With the present invention, the apex seal members, during the planetary rotation of the rotor thereof, are able to move sensitively and infallible relative to the radial direction of the rotor and maintain the necessary contact with the sliding surface of the rotor housing and keep the adjacent operating chambers in a perfectly airtight state.
The invention will be further described by way of non-limitative example with reference to the accompanying drawings, in which:

Fig. 1 is a front cross-sectional view of a rotary engine.
Fig. 2, Fig. 3, Fig. 4, and Fig. 5 are explanatory diagrams illustrating the manner of exertion of force upon an apex seal member.
Fig. 6 is a partially sectioned view illustrating as magnified the portion A indicated in Fig. 1 of the rotary engine of this invention fitted with an apex seal member.
Fig. 7 is a side elevational view for the cross section taken along line VII-VII in Fig. 6.
Fig. 8 is a perspective view of corner seals of the rotary engine according with this invention.
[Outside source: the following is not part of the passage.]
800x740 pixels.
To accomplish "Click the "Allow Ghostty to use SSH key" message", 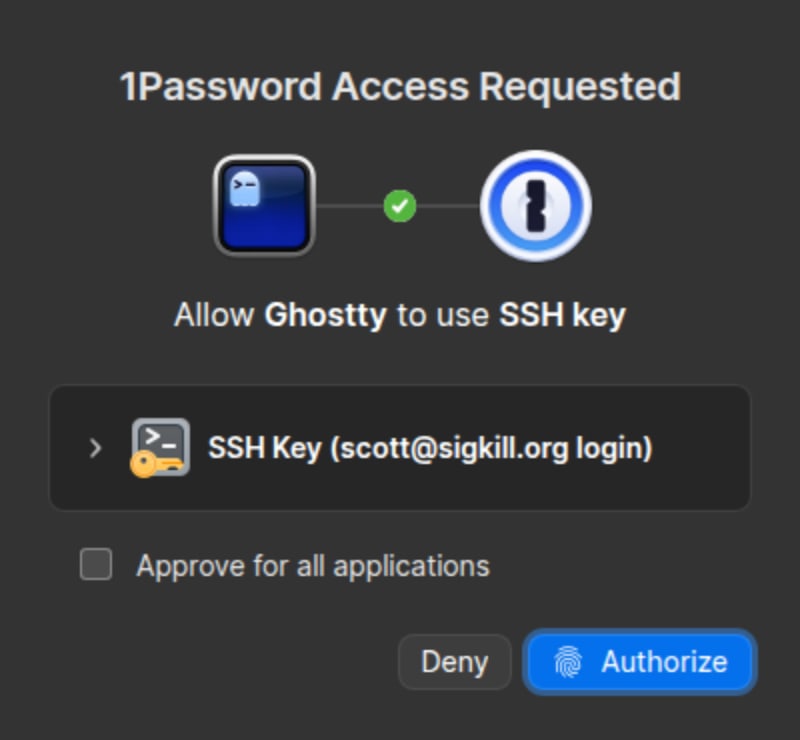I will (400, 316).
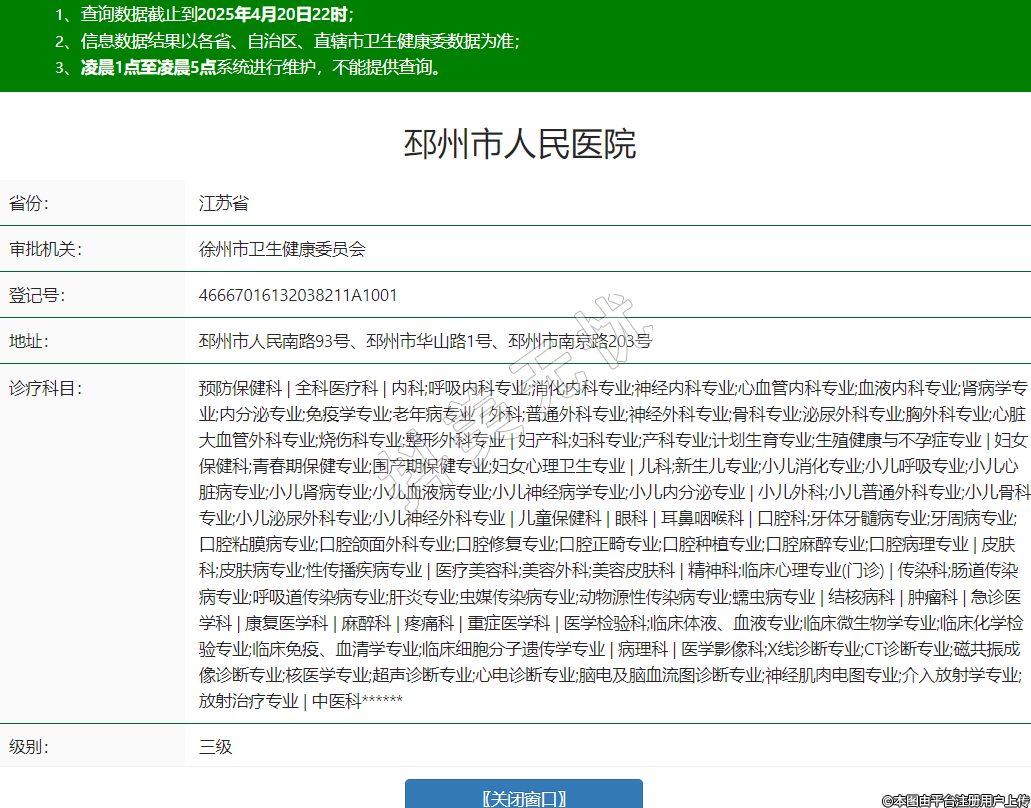
Task: Select the 三级 level value
Action: pyautogui.click(x=215, y=746)
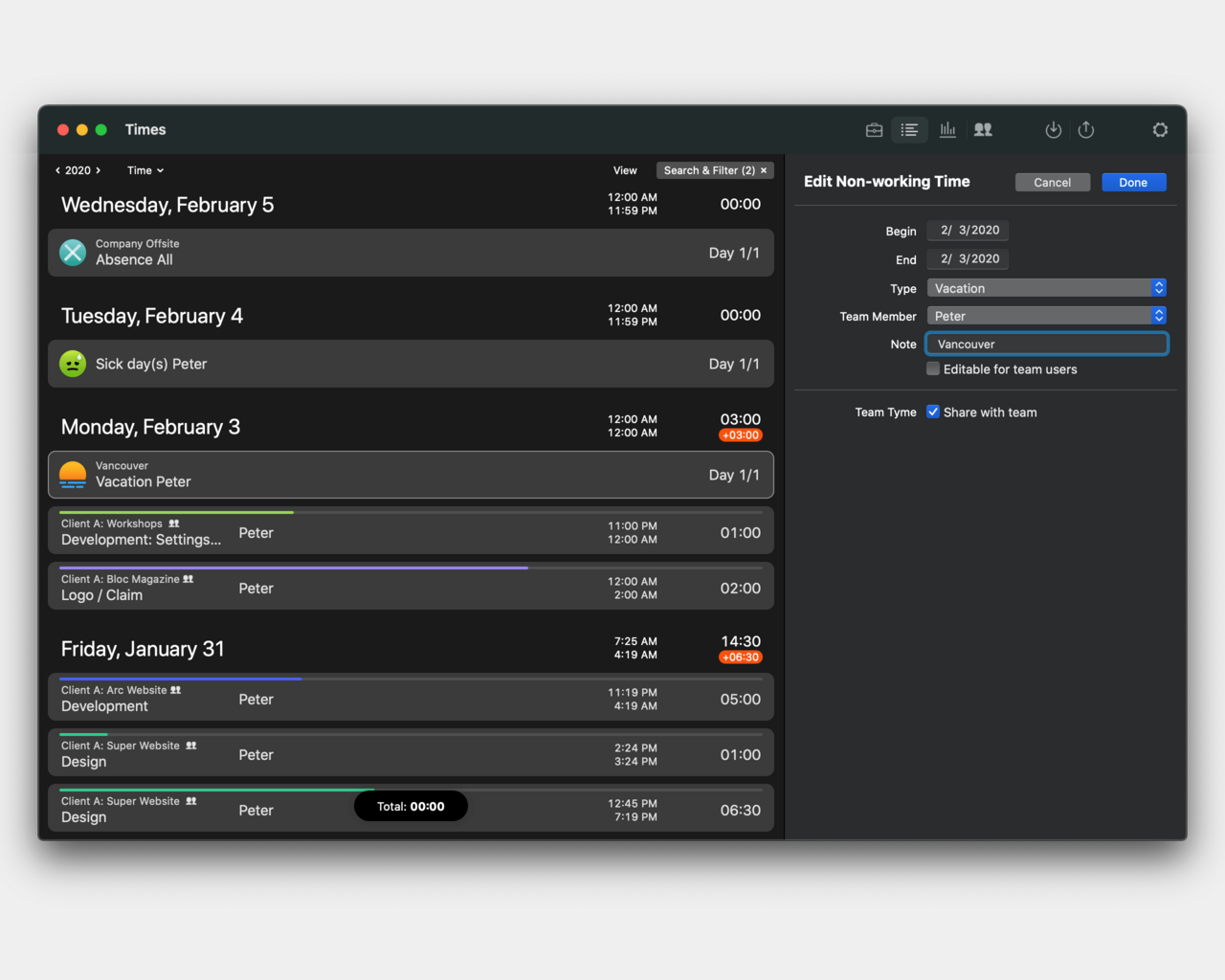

Fig. 9 is a partially sectioned view illustrating as magnified the portion A indicated in Fig. 1 of the rotary engine of the present invention fitted with other roller members for an apex seal member.
Fig. 10 is a side elevational view for the cross section taken along line X-X in Fig. 9.
Fig. 11 is a perspective view of roller members.
Fig. 12 is a perspective view of an apex seal member.
Fig. 13 is an explanatory diagram illustrating the manner of exertion of gas pressure upon an apex seal member in the rotary engine.
Fig. 14 is a partially sectioned view illustrating as magnified the portion A indicated in Fig. 1 of another typical rotary engine as the second embodiment of this invention.
Fig. 15 is a side elevational view for the cross section taken along line XV-XV in Fig. 14.
Fig. 16 is a partially sectioned view illustrating as magnified the portion A indicated in Fig. 1 of yet another typical rotary engine as the third embodiment of this invention.
Fig. 17 is a side elevational view for the cross section taken along line XVII-XVII in Fig. 16.
Fig. 18 is a partially sectioned view illustrating as magnified the portion A indicated in Fig. 1 of still another typical rotary engine as the fourth embodiment of this invention.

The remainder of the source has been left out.